Objective: A splice variant of fibrinogen, gamma', has an altered C-terminal sequence in its gamma chain. This gammaA/gamma' fibrin is more resistant to lysis than gammaA/gammaA fibrin. Whether the physical properties of gamma' and gammaA fibrin may account for the difference in their fibrinolysis rate remains to be established.

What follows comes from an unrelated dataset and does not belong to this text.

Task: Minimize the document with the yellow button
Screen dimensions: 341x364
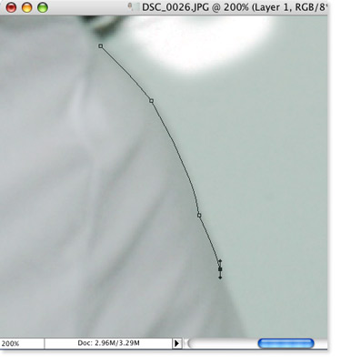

Methods and results: Mechanical and morphological properties of cross-linked purified fibrin, including permeability (Ks, in cm2) and clot stiffness (G', in dyne/cm2), were measured after clotting gammaA and gamma' fibrinogens (1 mg/mL). gamma'/gamma' fibrin displayed a non-significant decrease in the density of fibrin fibers and slightly thicker fibers than gammaA/gammaA fibrin (12+/-2 fiber/10(-3) nm3 versus 16+/-2 fiber/10(-3) nm3 and 274+/-38 nm versus 257+/-41 nm for gamma'/gamma' and gammaA/gammaA fibrin, respectively; P=NS). This resulted in a 20% increase of the permeability constant (6.9+/-1.7 10(-9) cm2 versus 5.5+/-1.9 10(-9) cm2, respectively; P=NS). Unexpectedly, gamma' fibrin was found to be 3-times stiffer than gammaA fibrin (72.6+/-2.6 dyne/cm2 versus 25.1+/-2.3 dyne/cm2; P<0.001). Finally, there was a 10-fold decrease of the fibrin fiber lysis rate.
Conclusions: Fibrinolysis resistance that arises from the presence of gammaA/gamma' fibrinogen in the clot is related primarily to an increase of fibrin cross-linking with only slight modifications of the clot architecture.